ならばと、陣は巨大な青龍刀をイメージ。自分と同じ丈、6尺(182cm)ほどの青龍刀を具現化し大地に突き立て、その峰に右足を乗せる。
そして、『憤怒の大蜥蜴』の顔面と青龍刀が激突した。
がりがりと大地を削りながら後退し、敵の突進力が鈍ったその瞬間、青龍刀に置いていた右足から震脚、軽く撥条の乗った掌底を青龍刀の峰に当て敵を真っ二つに切り裂く。
相馬流組内術:劫火徹しを使った豪快な逆風斬りだ。
不自然な体勢からの不完全な徹し技、だがそれ故に通さずに青龍刀そのものに威力が乗った結果だ。これが完全な形での劫火徹しであれば五行で言うところの『火侮水』となり、ただ徹るのみでダメージを与えず、この攻撃は不発に終わっていただろう。
相馬の技では無いが威力は絶大。
陣からすれば格上のフィールドである『煉獄』のモンスター、それを一刀両断にせしめたのだから。
粒子が散ったのを確認し、青龍刀を剣銃に戻し納刀。
何故か嬉しそうな青龍が陣を盛大に褒めた。
「素晴らしい!素晴らしい攻撃でしたジン殿!
特に最後の攻撃!万機のお話は聞いていましたが、あそこで咄嗟に青龍刀を選ぶその戦術眼!

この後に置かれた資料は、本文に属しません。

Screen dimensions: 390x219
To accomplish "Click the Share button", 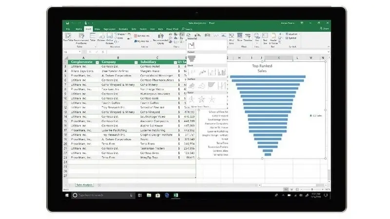I will [324, 29].
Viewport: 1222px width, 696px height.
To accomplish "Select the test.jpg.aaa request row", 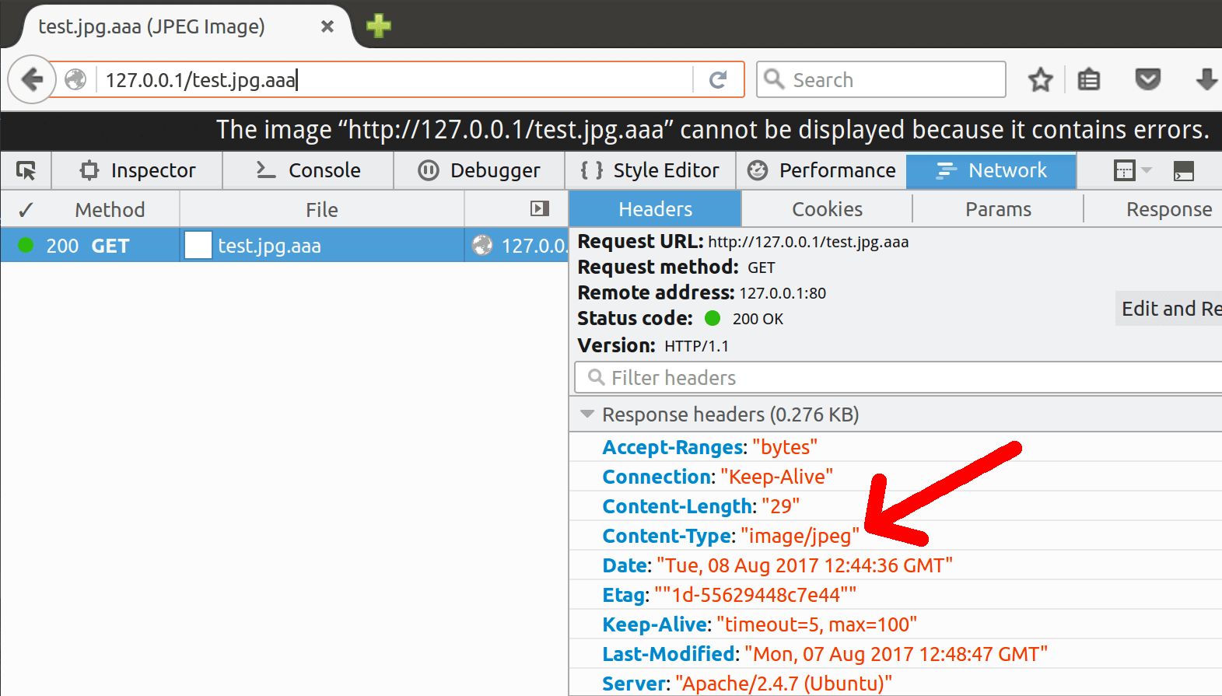I will click(x=269, y=246).
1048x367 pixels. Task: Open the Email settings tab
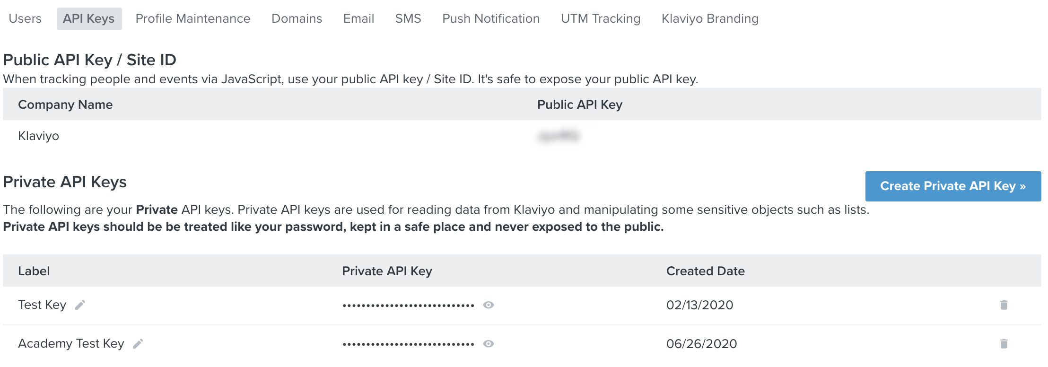pyautogui.click(x=358, y=19)
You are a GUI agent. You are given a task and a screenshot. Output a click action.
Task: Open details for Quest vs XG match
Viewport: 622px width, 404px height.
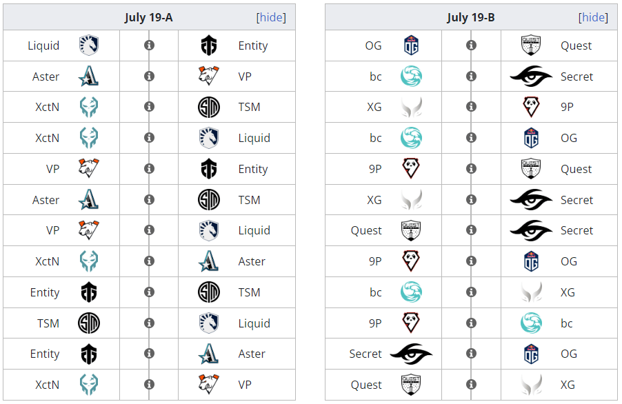(471, 384)
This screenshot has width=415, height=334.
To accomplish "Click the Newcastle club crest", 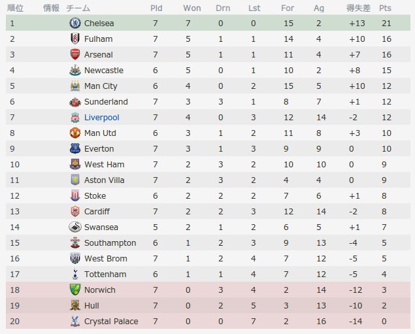I will click(75, 70).
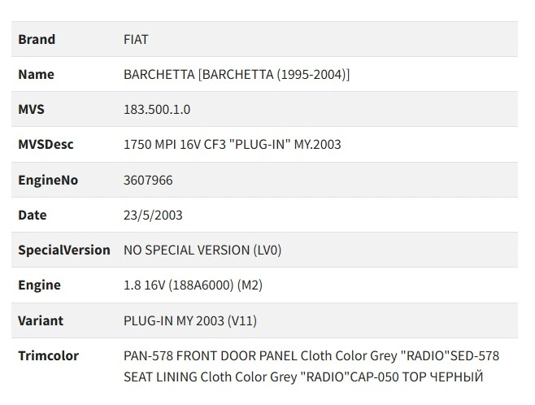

やはり一撃の美学を追い求めるなら青竜刀!青龍刀こそが至高の武器です!」
「ほう?それはアタシに喧嘩売ってるって認識でいいのじゃな?」
「玄武も微妙に煽られてる気がしますねぇ」
青龍は取り回しの良くない青龍刀という重武器使いであるにも関わらず『剣匠』の二つ名を持つ程に至った男。その男に褒められれば陣も悪い気はしない。
重攻撃を得意とするであろう女性二人に追い掛け回されている青龍だが、やはり嬉しそうに見える。

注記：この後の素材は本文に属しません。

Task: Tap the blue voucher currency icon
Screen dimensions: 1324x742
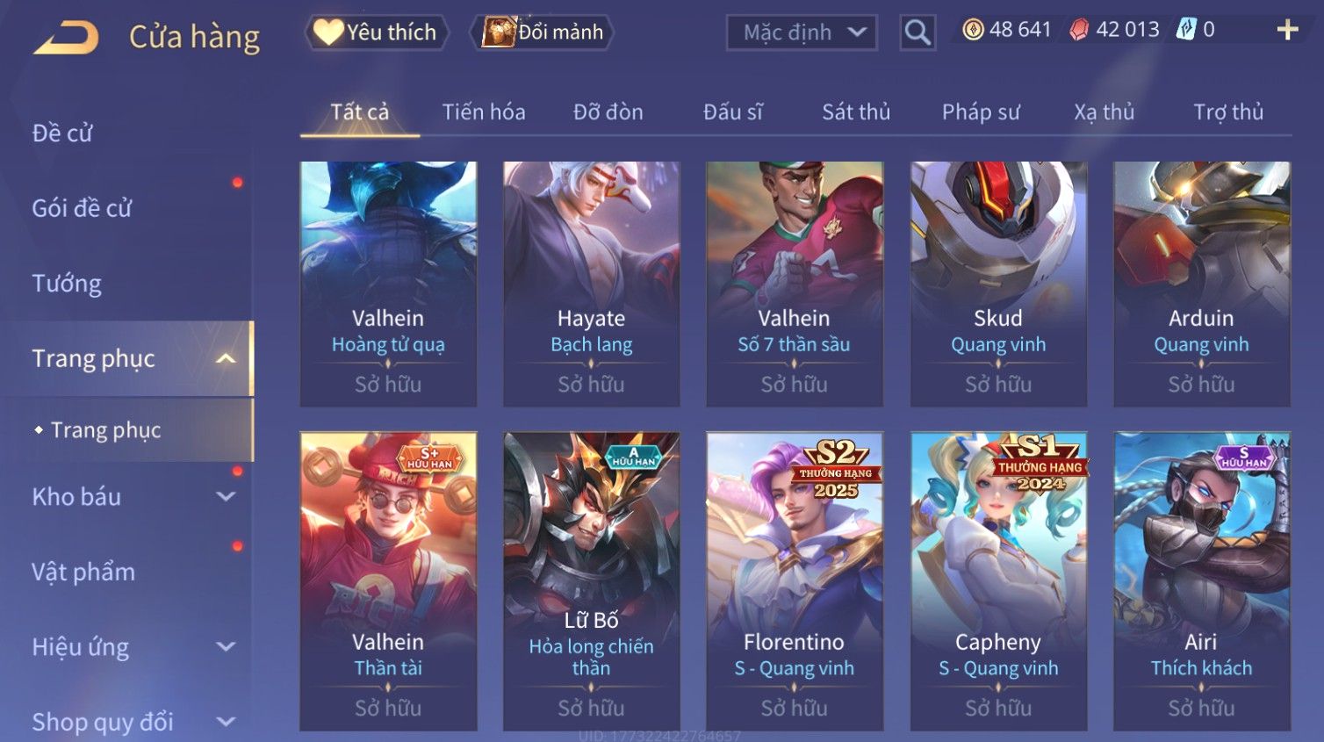Action: [1186, 29]
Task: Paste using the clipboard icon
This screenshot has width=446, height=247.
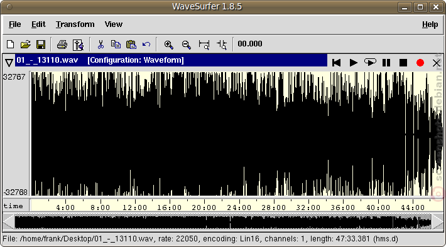Action: coord(131,45)
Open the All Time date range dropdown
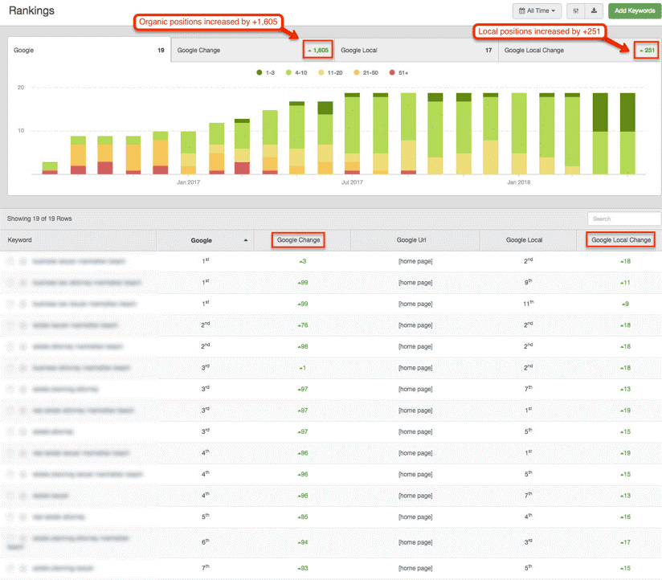 tap(537, 10)
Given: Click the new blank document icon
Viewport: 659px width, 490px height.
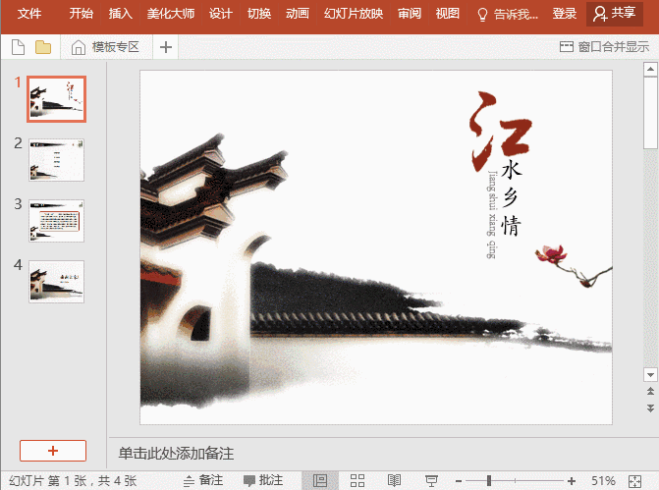Looking at the screenshot, I should click(x=17, y=47).
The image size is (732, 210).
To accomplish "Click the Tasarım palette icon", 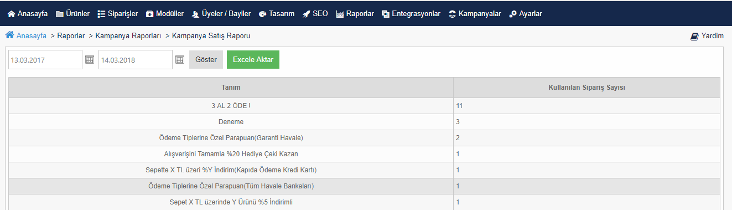I will point(263,14).
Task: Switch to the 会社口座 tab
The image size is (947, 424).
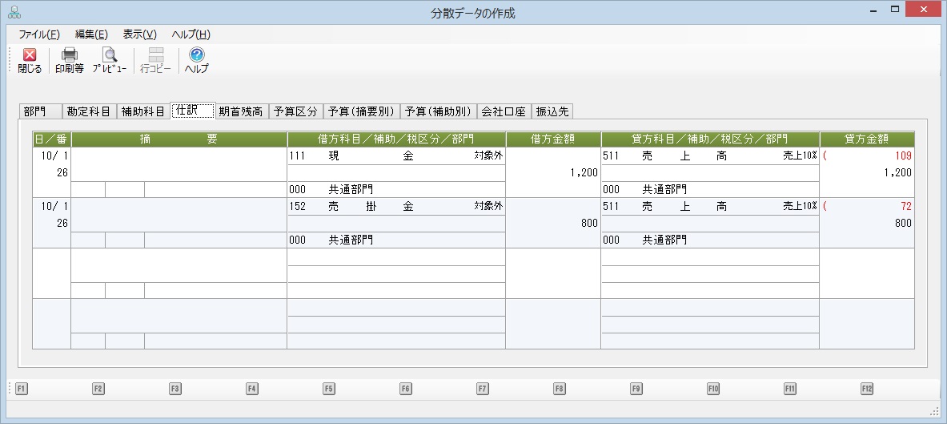Action: point(504,111)

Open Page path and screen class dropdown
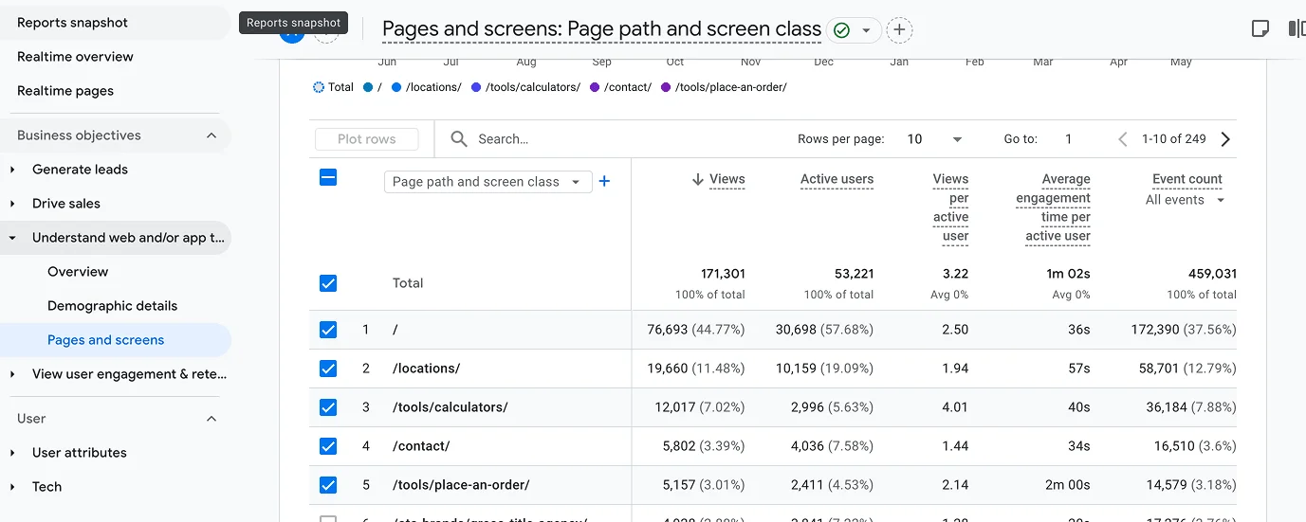[x=487, y=182]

公式イベントで感じた『青龍マゾ疑惑』を更に深めながら、陣は玄武を引き止めた。
「んで玄武。あっちに『憤怒の大蜥蜴』一匹いるぞ。
次はお前さんの番だ」
「はぁい。ではぁ」
玄武は気が抜けそうな声を残し『憤怒の大蜥蜴』へ向かう。
「大丈夫なのかあの人」
「心配するでない、まぁ見ておれ」
朱雀に話しかけている間に『憤怒の大蜥蜴』の間合いに入った玄武は、ポールアクスの石突きで横っ面を引っぱたく。脇構えに移行し回転斬りの要領で胴体に刃を叩き込んだ。
しかし、深く食い込みすぎた玄武のポールアクスは『憤怒の大蜥蜴』の筋肉に挟まれ動かせなくなってしまう。陣が不味いと思った瞬間、玄武は柄を蹴り飛ばし強引に『憤怒の大蜥蜴』からポールアクスを引っこ抜き、その勢いの余勢を駆りポールアクスを更に叩きつけ前足を切り飛ばす。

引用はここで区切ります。